Lei Paulo Gustavo e Aldir Blanc: Por que tanta gente é contra investimentos culturais?

 

Rondônia  e os 52 municípios do estado vão receber um total de R$ 42,6 milhões da Lei Paulo Gustavo (Lei Complementar nº 195/2022) para aplicação em projetos culturais. O decreto que regulamenta o texto foi assinado pelo presidente Lula, em Maio deste ano.

Ao todo, a Lei Paulo Gustavo terá um repasse direto de R$ 3,8 bilhões, o maior valor da história do país destinado ao setor cultural. Desse montante, R$ 2 bilhões são voltados para os estados e R$ 1,8 bilhão para os 5.570 municípios brasileiros.

O mesmo ocorre com a Lei Aldir Blanc, que propõe que a União entregue para Estados, Distrito Federal e Municípios um valor em torno de R$ 3 bilhões para aplicação em ações emergenciais, a fim de apoiar o setor cultural.

O que muitos brasileiros não sabem, é que o dinheiro vem do superávit – conta de entidades com finalidades econômicas públicas – do Fundo Nacional de Cultura para ações emergenciais no setor cultural, ou seja: as leis não trazem nenhum tipo de aumento de gastos para os cofres públicos.

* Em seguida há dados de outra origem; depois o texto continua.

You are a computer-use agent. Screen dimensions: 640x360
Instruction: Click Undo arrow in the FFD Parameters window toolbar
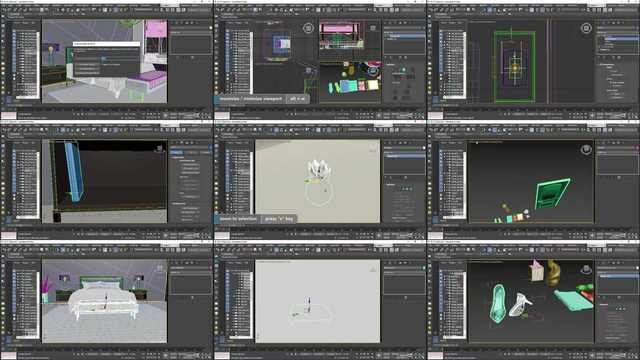point(430,10)
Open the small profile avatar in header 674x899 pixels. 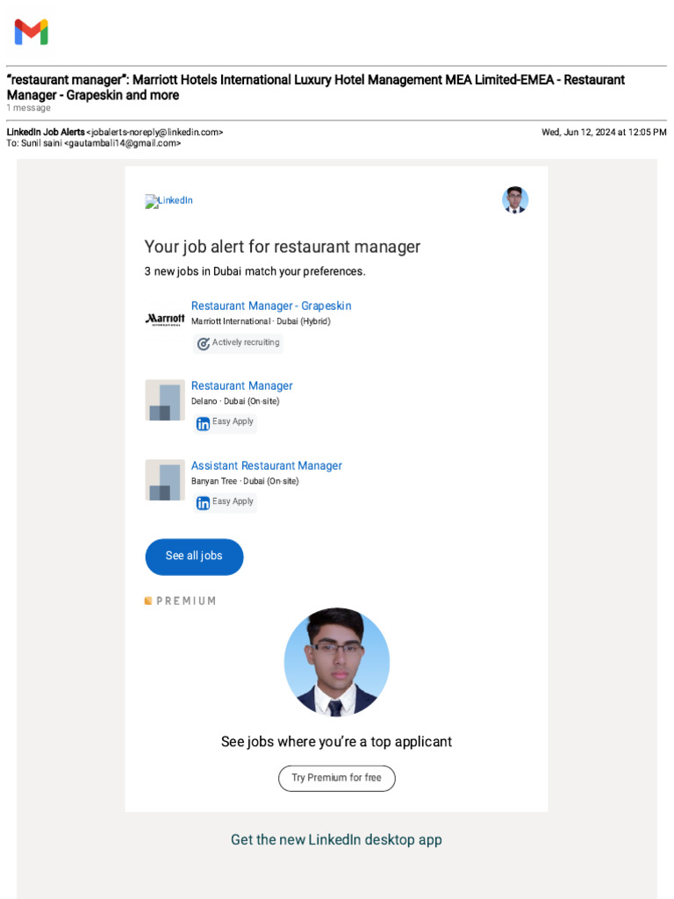coord(515,200)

Então por que boa parte da população é contra o investimento em leis que fomentam a cultura?
Ao que tudo indica, muitos acreditam que o governo “tira” dos valores destinados à segurança, saúde e saneamento básico, por exemplo, para “colocar” na cultura. Infelizmente as mesmas pessoas que acham isso geralmente são contra esse tipo de investimento, alegando não ter utilidade para a sociedade, ou que o Estado está sustentando pessoas sem emprego.

Mesmo que as referidas leis citadas acima não possuam fonte os cofres públicos diretamente, a cultura também é um direto previsto na Constituição Federal, e possui sim necessidade de valores a serem utilizados anualmente:
Artigo 23, parágrafo V – proporcionar os meios de acesso à cultura, à educação, à ciência, à tecnologia, à pesquisa e à inovação;
SEÇÃO II, Art. 215. O Estado garantirá a todos o pleno exercício dos direitos culturais e acesso às fontes da cultura nacional, e apoiará e incentivará a valorização e a difusão das manifestações culturais.

Além disso, os investimentos em cultura e lazer é uma importante ferramenta econômica, visto que a arte movimenta uma cadeia significativa de geração de emprego e renda. Gera consumo interno e tem potencial enorme de internacionalização. Um estudo realizado pela Fundação Getúlio Vargas, por exemplo, mostrou que cada real investido em cultura pode gerar um retorno de até 7 reais para a economia. Isso ocorre porque a cultura é um setor dinâmico que gera empregos, movimenta a cadeia produtiva e atrai turistas e investidores.

Além disso, o investimento em cultura e educação pode ser responsável por reduzir a violência em regiões periféricas, por dar oportunidades a jovens que estariam inseridos em contextos de risco caso não participassem de suas ações.

Ou seja: o Estado não só pode, como deve investir em cultura, assim como investe em esporte, educação, saúde etc.
Em uma sociedade tudo é necessário, visando a oferta em todos os âmbitos, garantindo uma qualidade de vida digna a todos.